Dois homens acusados de matar um homem em situação de rua no município de Entre Rios, no Oeste catarinense, foram condenados nesta quarta-feira (27) pelo Tribunal do Júri da Comarca de São Domingos. Cada um recebeu pena de 22 anos de reclusão em regime inicial fechado pelo crime de homicídio triplamente qualificado.
A sentença acolheu as três qualificadoras apresentadas pelo Ministério Público de Santa Catarina (MPSC): motivo torpe, meio cruel e recurso que impossibilitou a defesa da vítima. Além da pena de prisão, a Justiça determinou o pagamento de R$ 30 mil em indenização por danos morais e patrimoniais.
De acordo com a denúncia apresentada pela Promotoria de Justiça da Comarca de São Domingos, o crime aconteceu na madrugada de 23 de março de 2025, na área urbana de Entre Rios. Conforme as investigações, os dois réus encontraram a vítima deitada em uma calçada e passaram a agredi-la com socos e chutes.
Durante o ataque, os homens utilizaram um bloco de paver retirado da calçada para golpear a cabeça da vítima. Segundo laudo pericial, a causa da morte foi traumatismo craniano. O homem chegou a ser socorrido e encaminhado a um hospital em Chapecó, mas não resistiu aos ferimentos.
Ainda conforme o Ministério Público, os acusados trabalhavam em um frigorífico da cidade e deixaram o município dois dias após o crime.

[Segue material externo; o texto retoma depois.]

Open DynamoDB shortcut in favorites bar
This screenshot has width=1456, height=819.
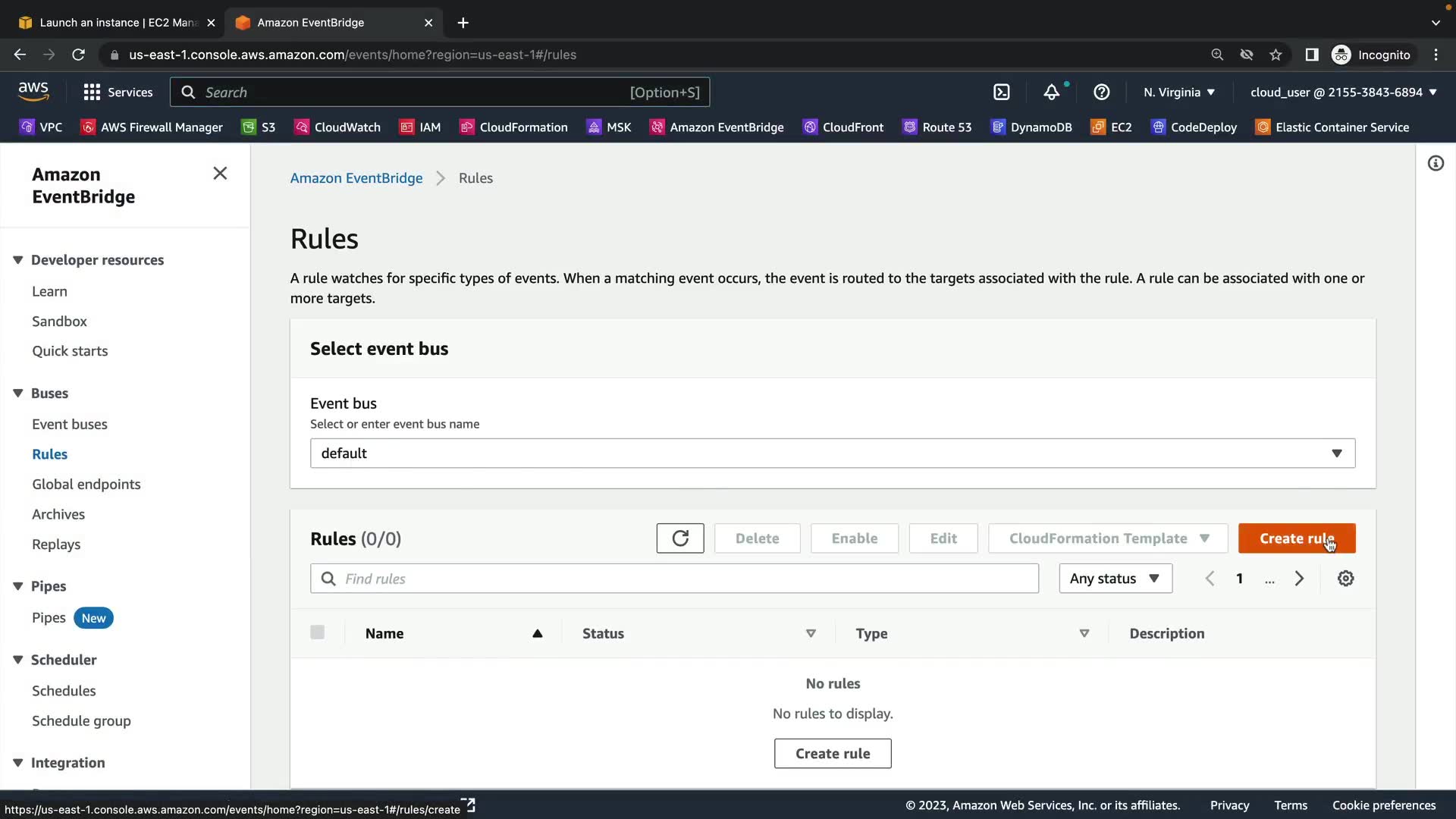[x=1031, y=127]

Em depoimento, um dos réus afirmou que o outro estava revoltado após o furto da televisão da namorada e saiu de casa naquela noite dizendo que queria “fazer mal a alguém”.
Uma testemunha ouvida durante a investigação relatou ter escutado barulhos durante a madrugada e, ao olhar pela janela, viu a vítima sendo agredida. Segundo o depoimento, os autores fugiram após perceberem que haviam sido vistos.
Durante o julgamento, o promotor de Justiça João Augusto Pinto Lima destacou a violência do crime e a vulnerabilidade da vítima, que estava desarmada e sem possibilidade de defesa no momento do ataque.
“A condição de vulnerabilidade social imposta pela situação de rua não retira a dignidade e o valor da vida”, afirmou o promotor após a leitura da sentença.
Os dois condenados já estavam presos preventivamente, um em Xanxerê e outro em Água Boa, no Mato Grosso do Sul. Com a decisão do Tribunal do Júri, o cumprimento das penas ocorre de forma imediata, sem possibilidade de recorrer em liberdade.